New Delhi's election comes as India's economic growth is at its slowest in six years, and amid strong opposition to a controversial law that singles out the country's Muslims in giving citizenship to minorities from some neighbouring countries.
Voters in New Delhi began voting on Saturday in a state election seen as a test of Indian Prime Minister Narendra Modi's popularity following months of deadly anti-government protests over a controversial citizenship law.
The election comes as India's economic growth is at its slowest in six years, and amid strong opposition to a controversial citizenship law which singles out the country's Muslims while making it easier for other minorities from three neighbouring countries to become Indian citizens.
The law has stoked suspicion that Modi wants to turn secular India into a Hindu nation, something he rejects.
A poor showing in the capital this weekend could be another blow to Modi's Hindu-nationalist Bharatiya Janata Party (BJP) after it lost control of Maharashtra state, whose capital is Mumbai, late last year.
Modi appealed to voters to exercise their franchise. "Urging the people of Delhi, especially my young friends, to vote in record numbers," he wrote on Twitter.
Polling is underway for 70 seats and the results will be announced on February 11.
The contest to win New Delhi is between the BJP and incumbent Chief Minister Arvind Kejriwal's regional Aam Aadmi party (AAP).

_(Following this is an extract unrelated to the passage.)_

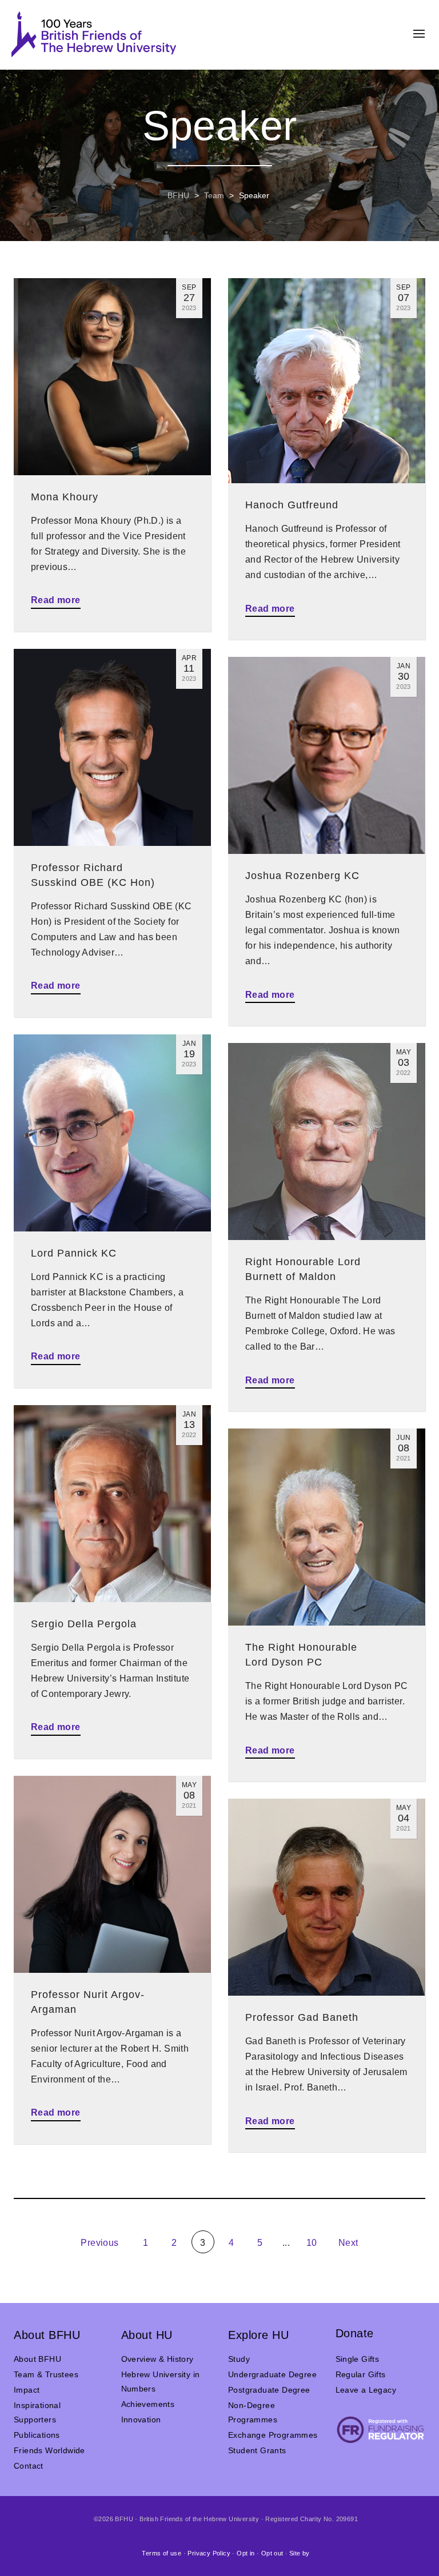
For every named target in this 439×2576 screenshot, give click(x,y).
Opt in (245, 2553)
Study (239, 2359)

AAP has highlighted its work over the last five years to fix state schools and healthcare in the city of more than 16 million people.
The BJP, however, has focused on the work of Modi’s federal government since its re-election last May, in particular changes that have appealed to the party's Hindu base such as reforms in the disputed Kashmir region and a court ruling, backed by the government, clearing the way for the construction of a Hindu temple on a long-disputed site in northern India.